В Москве таяло. По улицам бежали ручейки, ручьи и даже маленькие речки. Под ногами хлюпало ледяное крошево, было скользко. А над головой синело весёлое небо.

По Москве шла женщина: маленькая, в тужурке, сапогах и красном платочке.

Женщина несла плетёную корзинку. Шла она из одного конца Москвы в другой — утомилась. Наконец на одной из улиц стала смотреть на номера домов. Вот и районный Совет. Этот дом и нужен.

Она нашла председателя и положила перед ним свои документы.

— Вот хорошо-то! — обрадовался председатель. — Ведь меня Чапурной прямо заел. Я ему говорю, что вы едете, а он не верит. Очень он обрадуется!! Только придётся вам его подождать.

— А разве это далеко? Я дойду. На месте и познакомимся, — сказала Оксана Григорьевна.

Так звали приехавшую.

— Близко-то близко, но надо вас проводить. Вы, я вижу, с багажом.

— Я с поезда, да она у меня лёгкая. — Оксана Григорьевна подняла свою корзинку.

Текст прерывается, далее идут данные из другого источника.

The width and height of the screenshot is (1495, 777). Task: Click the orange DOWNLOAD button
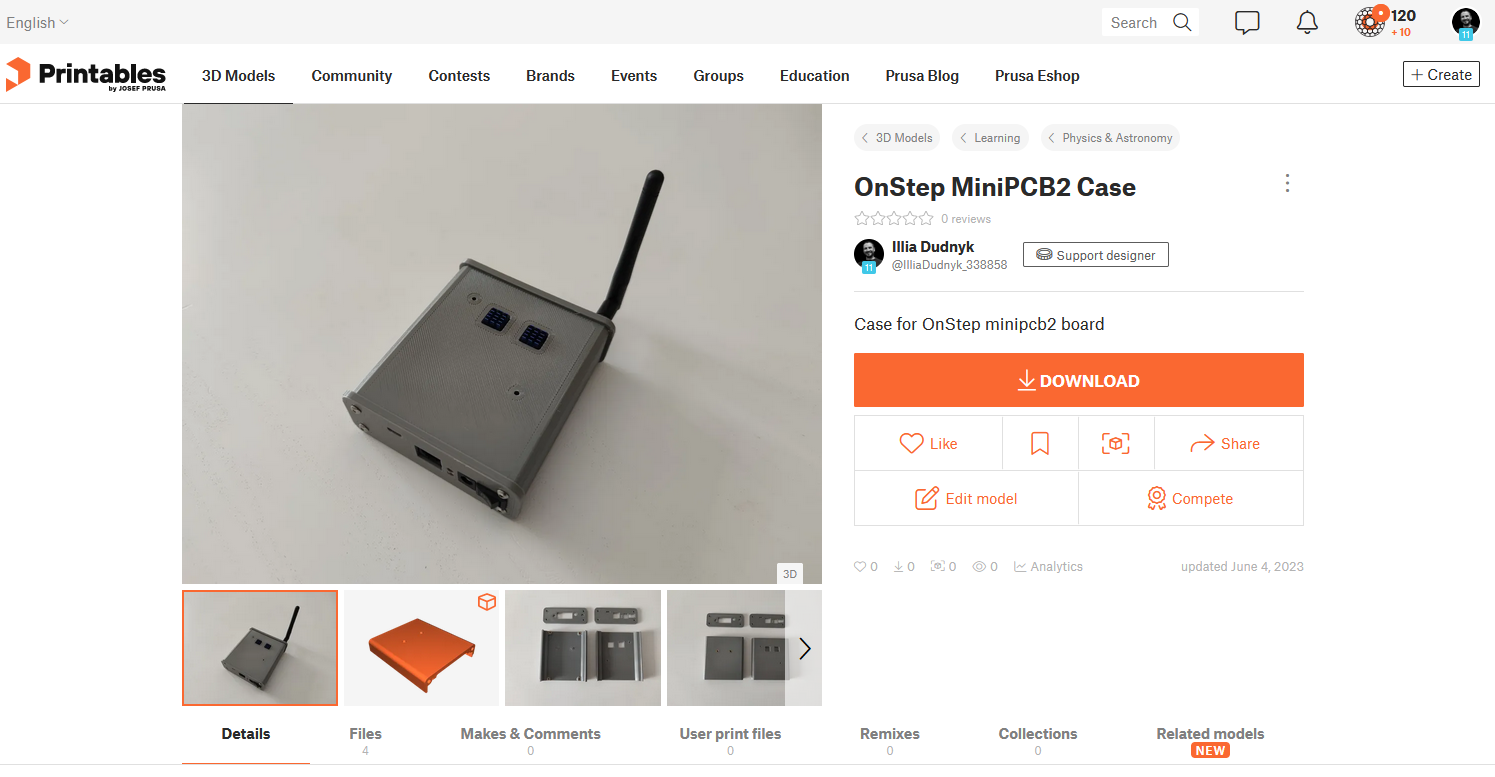pyautogui.click(x=1079, y=380)
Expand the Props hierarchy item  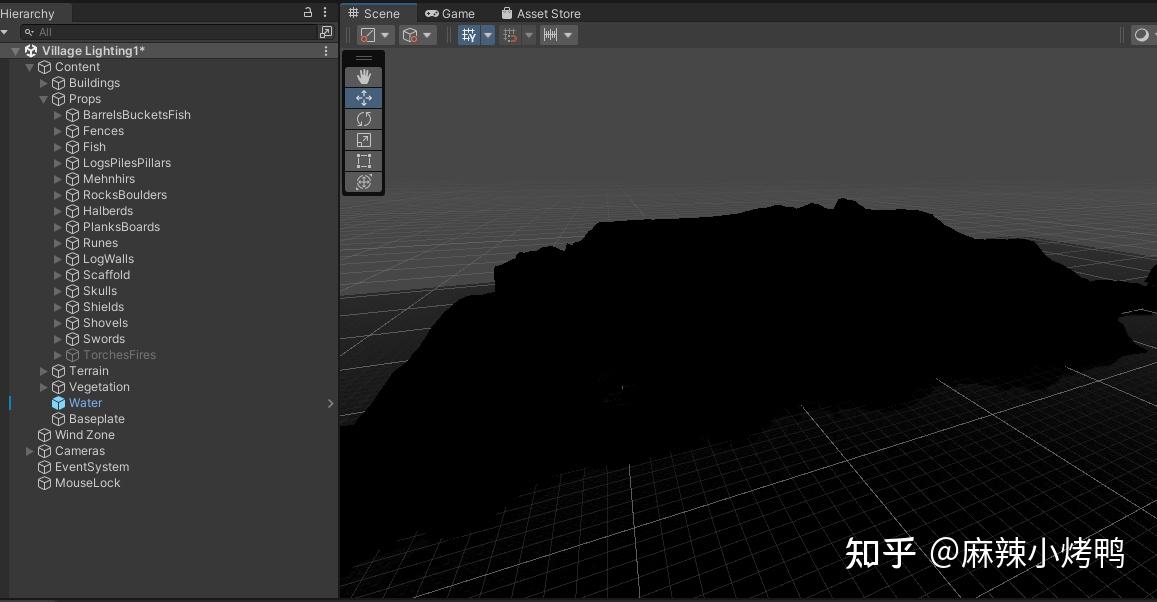click(44, 98)
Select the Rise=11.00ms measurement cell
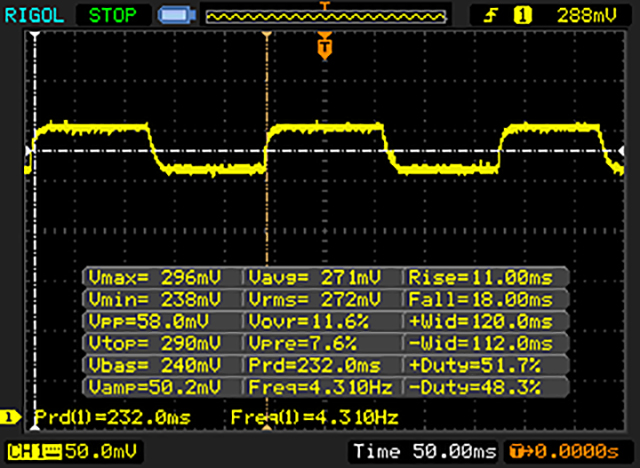This screenshot has width=640, height=468. pyautogui.click(x=486, y=277)
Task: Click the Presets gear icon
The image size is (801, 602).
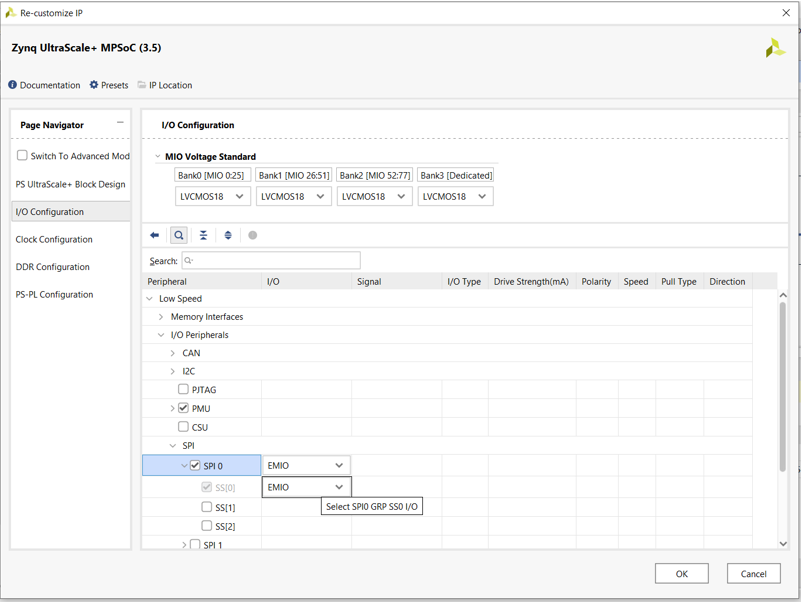Action: tap(94, 85)
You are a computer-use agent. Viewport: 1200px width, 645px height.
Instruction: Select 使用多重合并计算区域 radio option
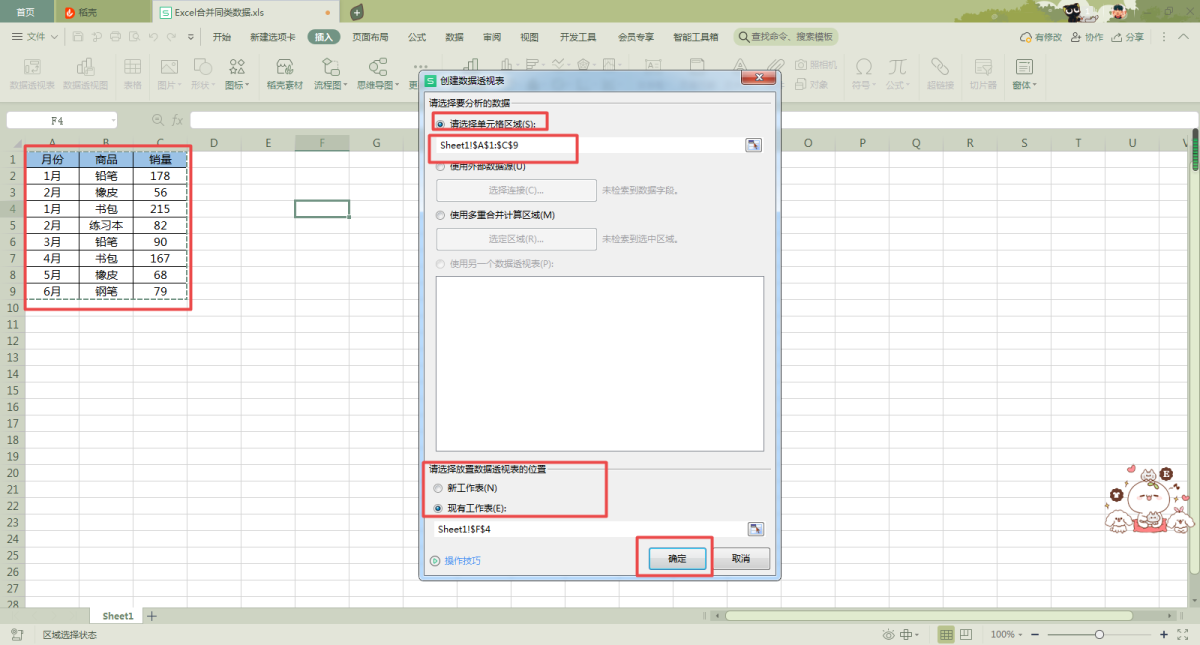tap(441, 215)
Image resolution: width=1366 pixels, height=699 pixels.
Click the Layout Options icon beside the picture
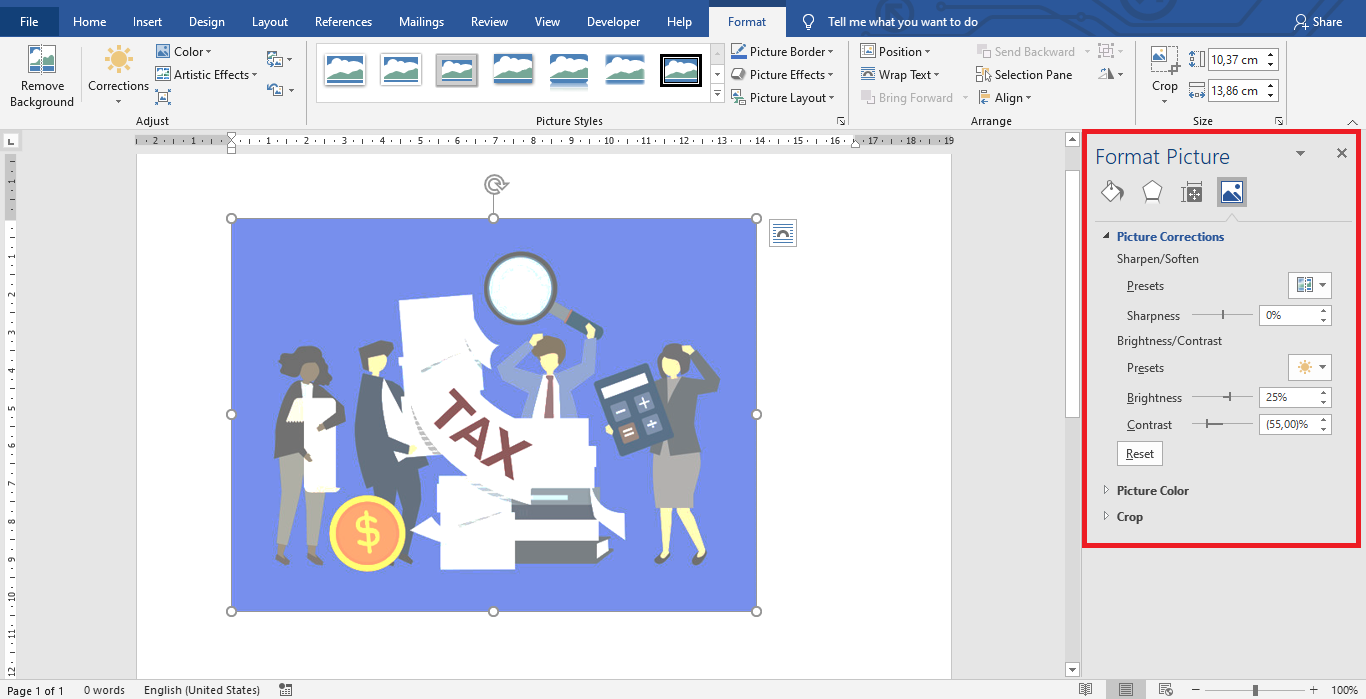click(783, 233)
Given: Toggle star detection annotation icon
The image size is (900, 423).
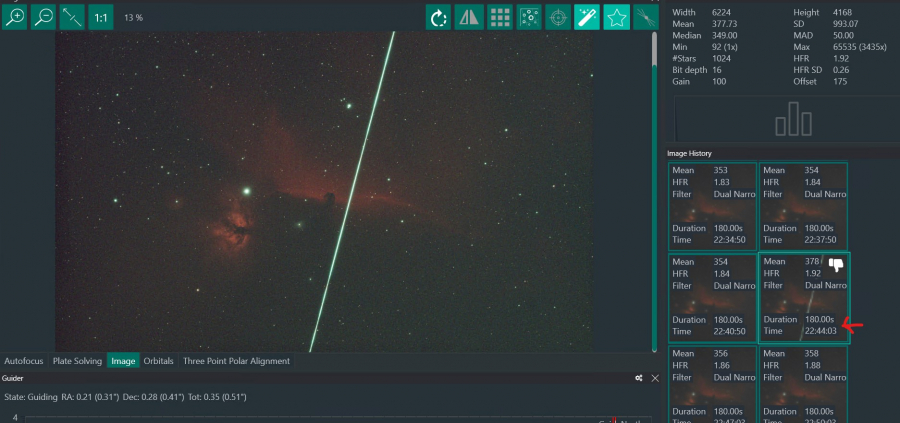Looking at the screenshot, I should click(x=530, y=17).
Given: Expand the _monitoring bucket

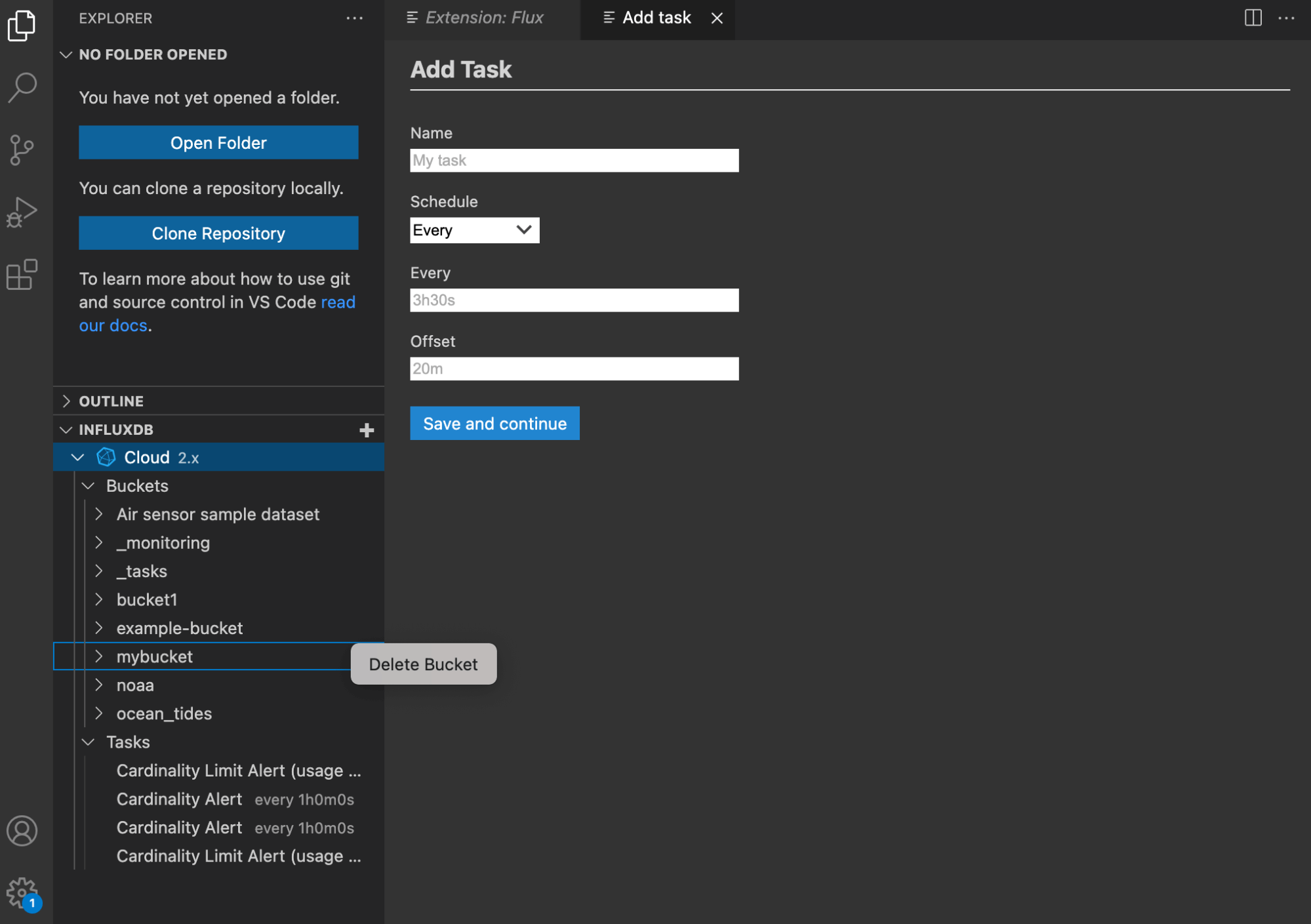Looking at the screenshot, I should pyautogui.click(x=101, y=542).
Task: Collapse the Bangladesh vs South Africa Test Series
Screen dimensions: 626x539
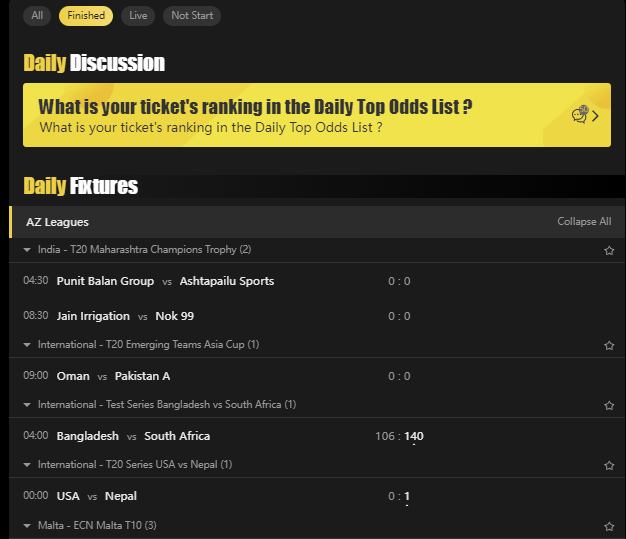Action: tap(27, 405)
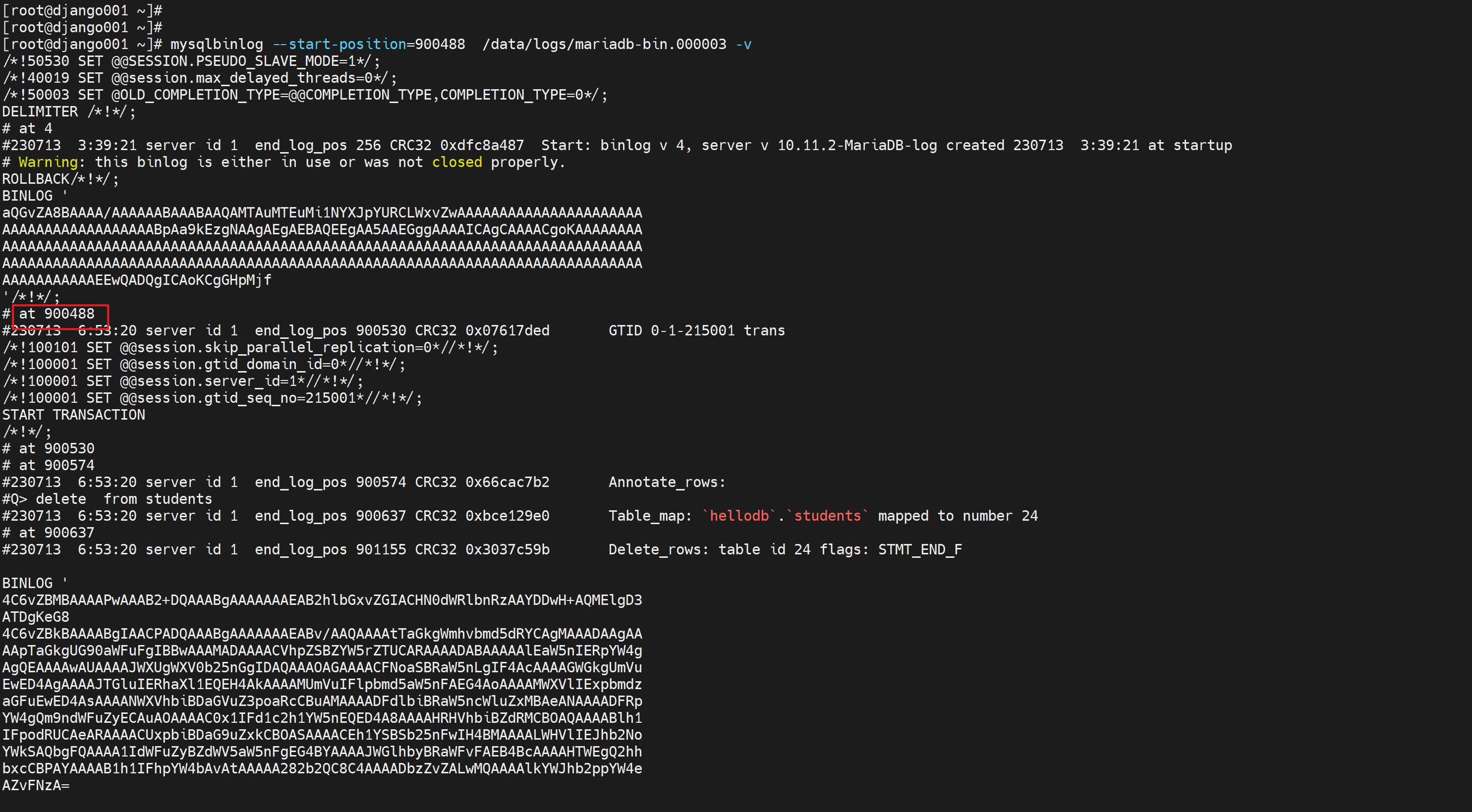Click the mysqlbinlog command word
The image size is (1472, 812).
click(217, 45)
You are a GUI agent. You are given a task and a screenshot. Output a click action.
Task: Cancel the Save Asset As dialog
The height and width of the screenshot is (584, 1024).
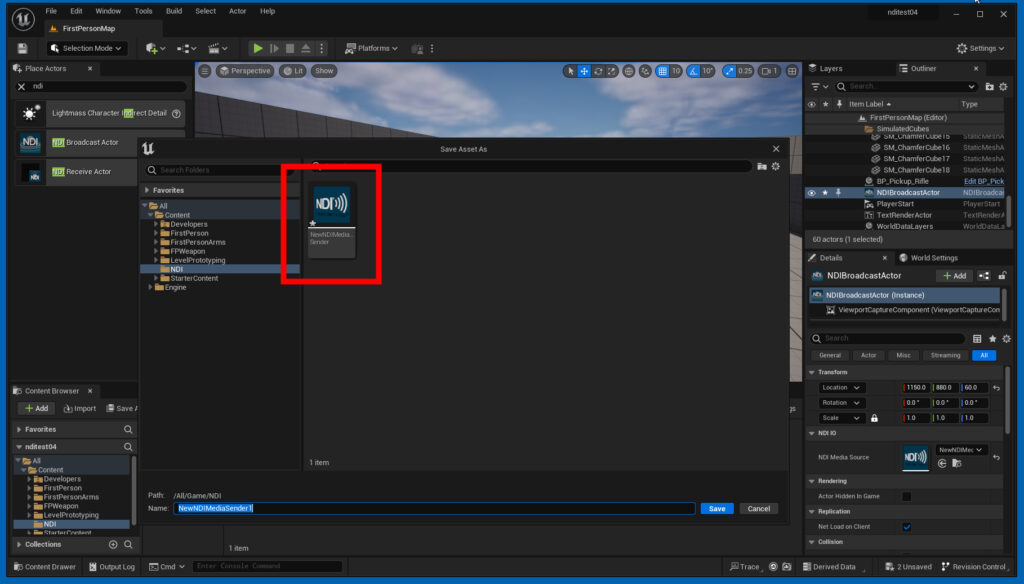(x=759, y=508)
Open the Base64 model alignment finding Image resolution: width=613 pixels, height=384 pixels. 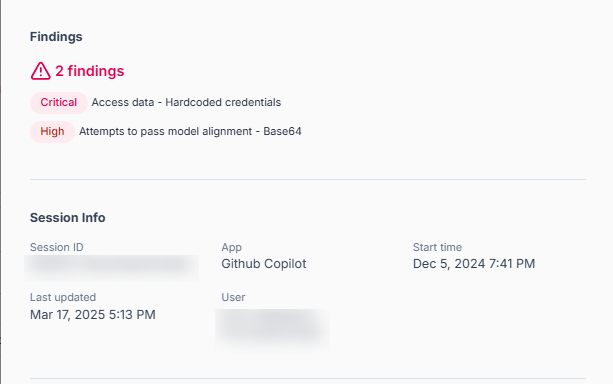pos(190,131)
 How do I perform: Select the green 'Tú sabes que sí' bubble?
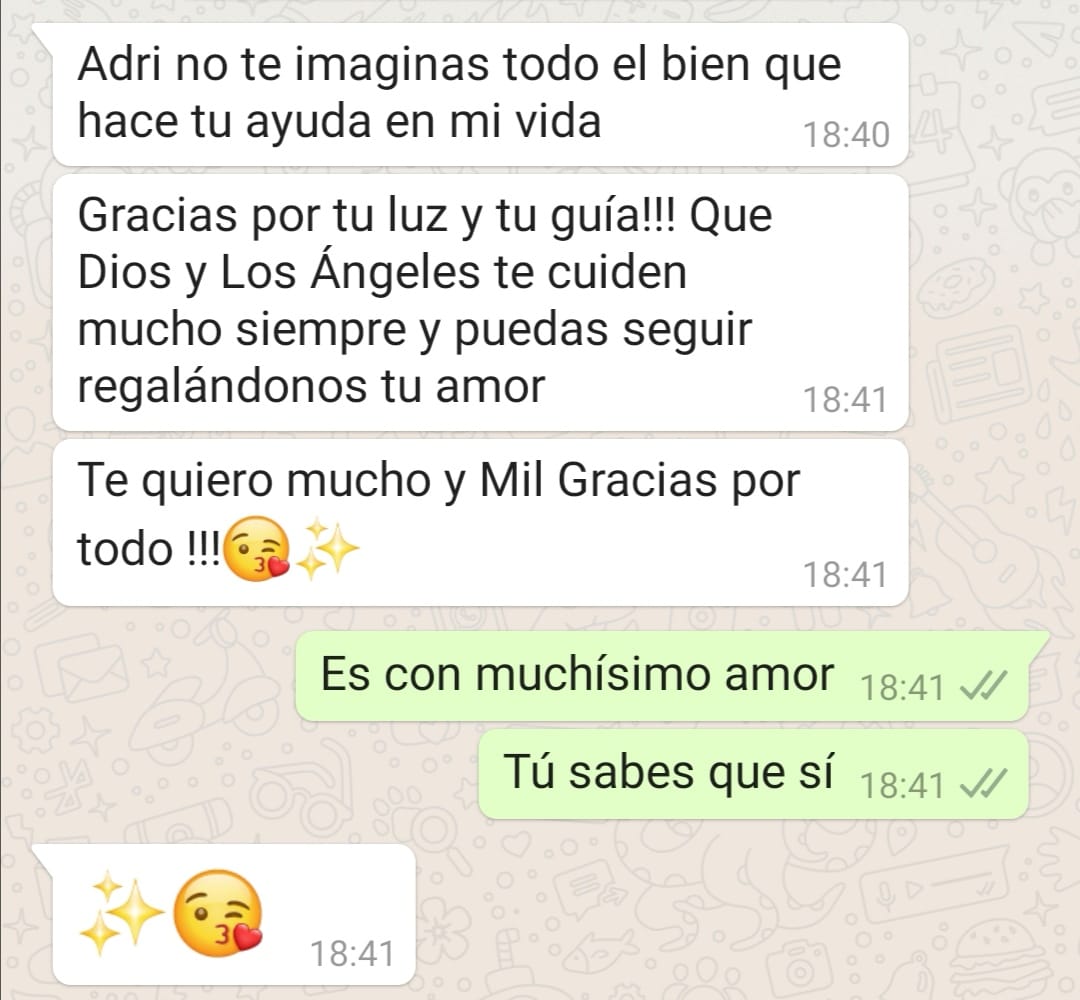[753, 775]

— Всё равно надо проводить… Игнатов! — закричал председатель. (Вошел Игнатов.) Вот надо проводить товарища до детского дома, к Чапурному.

Игнатов подхватил корзинку, и они вместе с Оксаной Григорьевной вышли на улицу, залитую водой.

— Ступить некуда! Вы поосторожнее, по камешкам, а то промокнете.

— Ничего, я уже промокла, — ответила Оксана Григорьевна. — Трамвай у вас в Москве не ходит, я с утра с вокзала добираюсь.

— А вы из Питера?

— Нет.

— А я думал, из Питера, — сказал Игнатов. — К нам из Питера правительство приехало. Ленин, Владимир Ильич, теперь в Москве. А вы, значит, не из Питера…

Игнатов поправил винтовку и подал Оксане Григорьевне руку. На их пути была такая огромная лужа, что не перейдёшь.

— Глубоко! — сказал Игнатов и, не раздумывая, подхватил свою спутницу; через мгновение она уже была на другом берегу.

— Что же, вы меня каждый раз будете перетаскивать? — засмеялась Оксана Григорьевна.

А Игнатов резонно отвечал:

— Ну что ж, придётся! Снегу-то в эту зиму было сколько — не убирали, а теперь потоп. Как же быть-то?

Наконец они добрались.

— Вот и пришли!

Игнатов повёл Оксану Григорьевну в дом через парк. Большие двери с улицы были закрыты.

Навстречу им попались две промокшие девочки, с них текло ручьями. Они тащили большой, неуклюжий ящик. Увидев Оксану Григорьевну и её спутника, они посторонились; а когда те прошли, одна девочка крикнула:

— Вы к кому приехали, тётенька?

Оксана Григорьевна обернулась:

— К вам, девочки… Только почему вы мокрые?

Девочки, не ожидавшие ни такого ответа, ни такого вопроса, зашептались и побежали обратно и уже издали закричали вместе: «Здравствуйте!» А потом засмеялись и убежали.

— Как только он с ними управляется? — Игнатов посмотрел вслед девочкам и махнул рукой. — Ведь это геройство, честное слово!

Игнатов и его спутница поднялись по широким ступеням и вошли в дом.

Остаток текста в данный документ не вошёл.